:: Written instruction A ::
Reproduce the article on the July Ag Economy Barometer below word for word, in full.

:: Given text ::

──────────

The July agricultural producer sentiment improved slightly over the last month, according to the Purdue University/CME Group Ag Economy Barometer. The index increased two points rising to 123, according to a release. Farmers remained optimistic about the current and future conditions.
“The Index of Current Conditions rose five points to a reading of 121, while the Index of Future Expectations was up one point to 124,” the release said.
On a monthly basis the Ag Economy Barometer is calculated by using 400 U.S. agricultural producers’ responses. This month’s survey was conducted between July 10 and 14.
“Producers were slightly more confident about the farming economy in July, despite recent crop price volatility and continued concerns about rising interest rates,” said James Mintert, the barometer’s principal investigator and director of Purdue University’s Center for Commercial Agriculture.
There was also an increase in the July’s Farm Capital Investment Index recorded — this rose three points to 45, marking a great improvement over November 2022. Up from 10% in November, 17% of farmers now feel like it’s a good time for a large investment. The number who feel it’s a bad time has also decreased by seven percent since November.

──────────

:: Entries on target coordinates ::

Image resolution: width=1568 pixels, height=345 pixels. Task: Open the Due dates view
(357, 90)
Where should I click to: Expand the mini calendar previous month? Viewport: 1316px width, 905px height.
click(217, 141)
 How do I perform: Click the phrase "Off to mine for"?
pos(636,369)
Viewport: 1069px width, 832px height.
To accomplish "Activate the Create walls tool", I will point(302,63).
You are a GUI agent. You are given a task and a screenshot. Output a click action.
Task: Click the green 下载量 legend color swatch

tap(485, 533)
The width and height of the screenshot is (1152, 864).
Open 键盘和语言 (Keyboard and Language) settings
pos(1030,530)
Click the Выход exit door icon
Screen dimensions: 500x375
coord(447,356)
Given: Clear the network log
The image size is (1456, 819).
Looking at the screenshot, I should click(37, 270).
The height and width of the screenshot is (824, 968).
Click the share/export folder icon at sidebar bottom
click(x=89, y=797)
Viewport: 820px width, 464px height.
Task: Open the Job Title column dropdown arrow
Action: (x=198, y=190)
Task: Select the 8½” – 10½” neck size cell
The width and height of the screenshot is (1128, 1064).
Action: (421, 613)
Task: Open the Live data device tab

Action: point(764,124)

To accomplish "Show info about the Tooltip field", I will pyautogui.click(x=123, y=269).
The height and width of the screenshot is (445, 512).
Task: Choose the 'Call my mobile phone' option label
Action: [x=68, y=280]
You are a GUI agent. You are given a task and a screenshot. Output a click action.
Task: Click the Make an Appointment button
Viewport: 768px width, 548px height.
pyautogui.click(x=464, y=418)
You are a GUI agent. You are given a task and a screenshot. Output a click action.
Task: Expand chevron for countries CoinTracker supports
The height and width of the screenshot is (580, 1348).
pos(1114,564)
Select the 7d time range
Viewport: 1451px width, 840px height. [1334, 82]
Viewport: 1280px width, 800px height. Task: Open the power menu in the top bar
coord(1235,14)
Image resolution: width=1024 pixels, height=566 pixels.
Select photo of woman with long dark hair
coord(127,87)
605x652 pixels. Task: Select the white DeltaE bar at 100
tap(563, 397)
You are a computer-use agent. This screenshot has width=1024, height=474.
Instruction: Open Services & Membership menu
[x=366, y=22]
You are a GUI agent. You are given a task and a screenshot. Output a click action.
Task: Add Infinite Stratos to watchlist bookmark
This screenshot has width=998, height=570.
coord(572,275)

──────────

:: Written instruction B ::
Pick out every line of the records above that contains the word "pixels".

:: Exercise solution A ::
The July agricultural producer sentiment improved slightly over the last month, according to the Purdue University/CME Group Ag Economy Barometer. The index increased two points rising to 123, according to a release. Farmers remained optimistic about the current and future conditions.
“The Index of Current Conditions rose five points to a reading of 121, while the Index of Future Expectations was up one point to 124,” the release said.
On a monthly basis the Ag Economy Barometer is calculated by using 400 U.S. agricultural producers’ responses. This month’s survey was conducted between July 10 and 14.
“Producers were slightly more confident about the farming economy in July, despite recent crop price volatility and continued concerns about rising interest rates,” said James Mintert, the barometer’s principal investigator and director of Purdue University’s Center for Commercial Agriculture.
There was also an increase in the July’s Farm Capital Investment Index recorded — this rose three points to 45, marking a great improvement over November 2022. Up from 10% in November, 17% of farmers now feel like it’s a good time for a large investment. The number who feel it’s a bad time has also decreased by seven percent since November.

:: Exercise solution B ::
Image resolution: width=1568 pixels, height=345 pixels. Task: Open the Due dates view
Image resolution: width=1024 pixels, height=566 pixels.
605x652 pixels. Task: Select the white DeltaE bar at 100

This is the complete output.